Issue 1276: LookupError: unknown encoding: X-MAC-JAPANESE (original) (raw)
When I compile Python-3.0a1 on Mac OS X with Japanese locale, I've got LookupError like below.
========================================== running build_scripts creating build/scripts-3.0 Traceback (most recent call last): File "./setup.py", line 1572, in main() File "./setup.py", line 1567, in main 'Lib/smtpd.py'] File "/private/tmp/Python-3.0a1/Lib/distutils/core.py", line 148, in setup dist.run_commands() File "/private/tmp/Python-3.0a1/Lib/distutils/dist.py", line 943, in run_commands self.run_command(cmd) File "/private/tmp/Python-3.0a1/Lib/distutils/dist.py", line 963, in run_command cmd_obj.run() File "/private/tmp/Python-3.0a1/Lib/distutils/command/build.py", line 106, in run self.run_command(cmd_name) File "/private/tmp/Python-3.0a1/Lib/distutils/cmd.py", line 317, in run_command self.distribution.run_command(command) File "/private/tmp/Python-3.0a1/Lib/distutils/dist.py", line 963, in run_command cmd_obj.run() File "/private/tmp/Python-3.0a1/Lib/distutils/command/build_scripts.py", line 51, in run self.copy_scripts() File "/private/tmp/Python-3.0a1/Lib/distutils/command/build_scripts.py", line 82, in copy_scripts first_line = f.readline() File "/private/tmp/Python-3.0a1/Lib/io.py", line 1259, in readline decoder = self._decoder or self._get_decoder() File "/private/tmp/Python-3.0a1/Lib/io.py", line 1111, in _get_decoder make_decoder = codecs.getincrementaldecoder(self._encoding) File "/private/tmp/Python-3.0a1/Lib/codecs.py", line 951, in getincrementaldecoder decoder = lookup(encoding).incrementaldecoder LookupError: unknown encoding: X-MAC-JAPANESE make: *** [sharedmods] Error 1
This problem happens for lack of appropriate codec so also occurs in apps using getdefaultencoding.

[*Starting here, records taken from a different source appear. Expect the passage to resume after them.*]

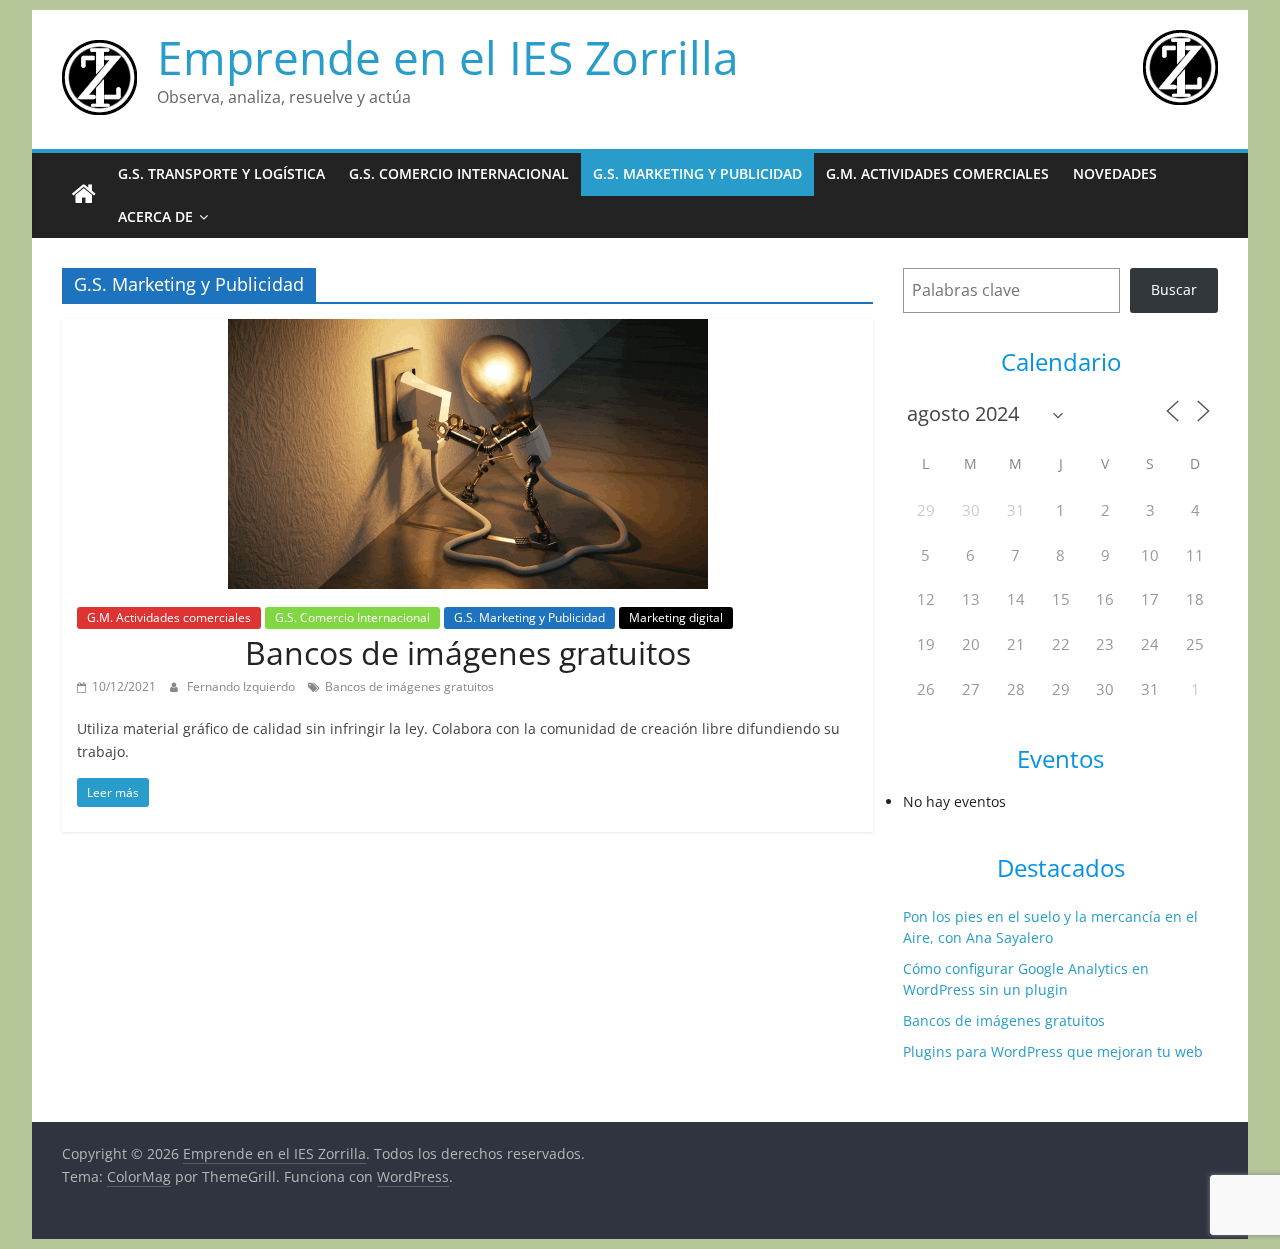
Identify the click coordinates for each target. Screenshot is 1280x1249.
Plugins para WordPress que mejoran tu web (1053, 1051)
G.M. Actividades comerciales (937, 173)
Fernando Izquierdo (242, 686)
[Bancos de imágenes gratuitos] (468, 331)
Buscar (1174, 289)
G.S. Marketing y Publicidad (697, 173)
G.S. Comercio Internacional (459, 173)
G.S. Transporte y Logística (221, 173)
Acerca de (155, 216)
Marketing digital (676, 617)
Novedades (1115, 173)
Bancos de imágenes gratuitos (468, 652)
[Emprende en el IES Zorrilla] (84, 195)
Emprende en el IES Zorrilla (448, 57)
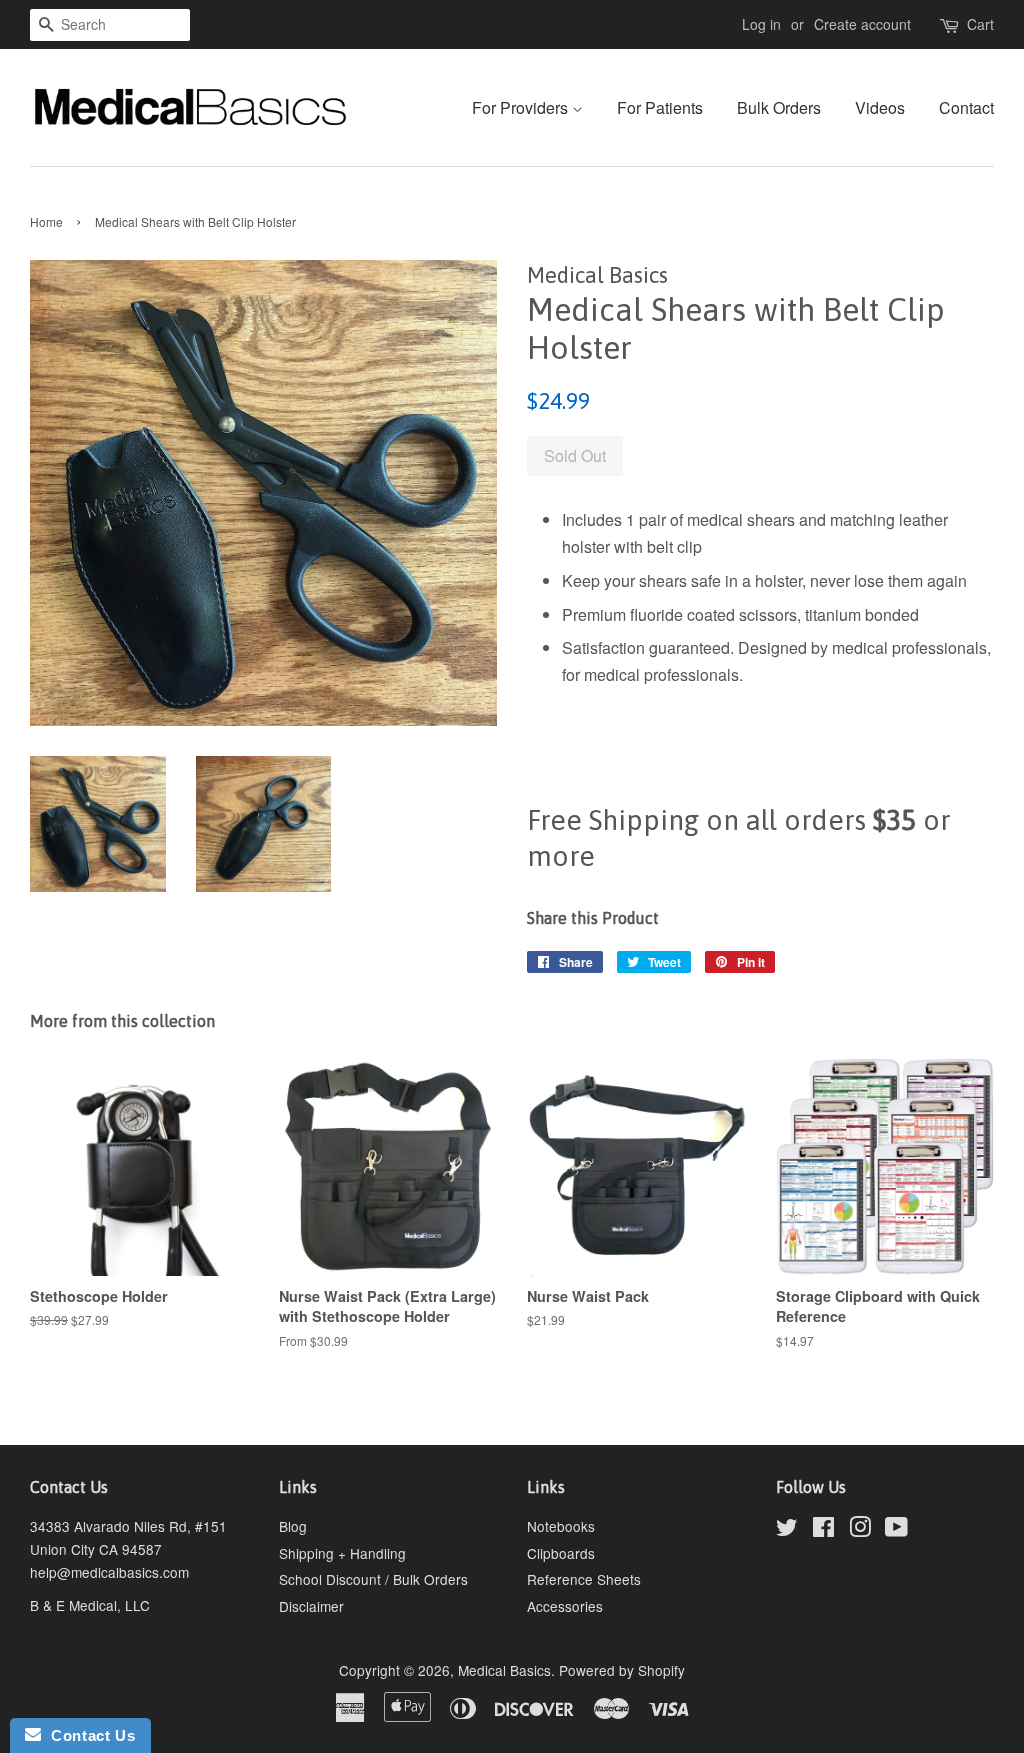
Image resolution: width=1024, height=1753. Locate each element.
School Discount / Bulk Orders (373, 1579)
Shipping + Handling (342, 1553)
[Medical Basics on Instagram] (860, 1530)
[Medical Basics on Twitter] (787, 1530)
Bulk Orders (779, 107)
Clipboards (561, 1553)
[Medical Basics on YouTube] (896, 1530)
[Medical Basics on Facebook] (823, 1530)
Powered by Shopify (622, 1670)
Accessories (565, 1606)
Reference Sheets (584, 1579)
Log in (761, 24)
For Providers (522, 107)
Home (46, 221)
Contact (966, 107)
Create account (862, 24)
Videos (880, 107)
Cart (980, 24)
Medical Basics (504, 1670)
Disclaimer (311, 1606)
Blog (293, 1526)
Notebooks (561, 1526)
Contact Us (88, 1735)
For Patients (660, 107)
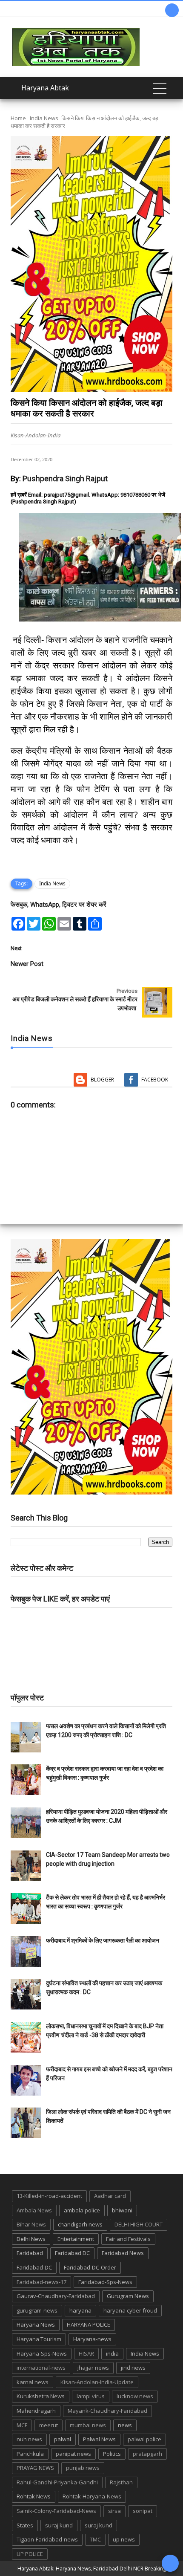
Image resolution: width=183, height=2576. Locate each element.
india (112, 2353)
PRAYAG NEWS (35, 2468)
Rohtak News (34, 2496)
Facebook (154, 1079)
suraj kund (59, 2525)
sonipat (142, 2511)
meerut (48, 2425)
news (125, 2425)
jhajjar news (93, 2367)
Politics (112, 2453)
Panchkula (30, 2453)
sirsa (114, 2511)
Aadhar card (110, 2196)
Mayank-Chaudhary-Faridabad (107, 2410)
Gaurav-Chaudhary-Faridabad (56, 2296)
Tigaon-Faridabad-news (47, 2539)
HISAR (86, 2353)
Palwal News (99, 2439)
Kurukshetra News (41, 2396)
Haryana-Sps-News (42, 2353)
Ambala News (34, 2210)
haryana (80, 2310)
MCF (22, 2425)
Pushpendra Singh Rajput (65, 478)
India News (44, 118)
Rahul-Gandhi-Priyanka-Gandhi (57, 2482)
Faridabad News (123, 2253)
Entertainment (75, 2239)
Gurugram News (128, 2296)
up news (124, 2539)
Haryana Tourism (39, 2339)
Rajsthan (121, 2482)
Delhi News (31, 2239)
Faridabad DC (72, 2253)
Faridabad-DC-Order (90, 2267)
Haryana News (36, 2324)
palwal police (144, 2439)
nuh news (29, 2439)
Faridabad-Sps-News (105, 2282)
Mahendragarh (36, 2410)
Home (18, 118)
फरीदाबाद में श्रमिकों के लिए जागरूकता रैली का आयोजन (102, 1940)
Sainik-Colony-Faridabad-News (56, 2511)
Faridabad (30, 2253)
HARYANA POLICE (88, 2324)
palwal (62, 2439)
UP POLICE (30, 2554)
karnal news (33, 2382)
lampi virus (91, 2396)
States (25, 2525)
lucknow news (135, 2396)
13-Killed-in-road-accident (49, 2196)
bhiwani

After patching Tools/unicode/Makefile and running make generates build/mac_japanese.py, mac-japanese codec.
Added a patch that implements codecs for CJK Macintosh encodings. I tried to implement that just alike the other existing CJK codecs, but it required many inefficient mapping tables due to their odd mappings (like this: u'ABCDE' <-> 'ab' AND u'ABCD' <-> 'ac'!).
So, I decided to implement a general extension codec wrapper that can be easily modified by dictionaries given by Python code. Because all Mac CJK encodings have codecs that implement their base encodings, I just put their difference in Python codec code. The extension mechanism may be reused in customized codecs for in-house applications or legacy encoding supports.
The first patch was generated for 2.6 trunk. I'm working on porting it to 3.0.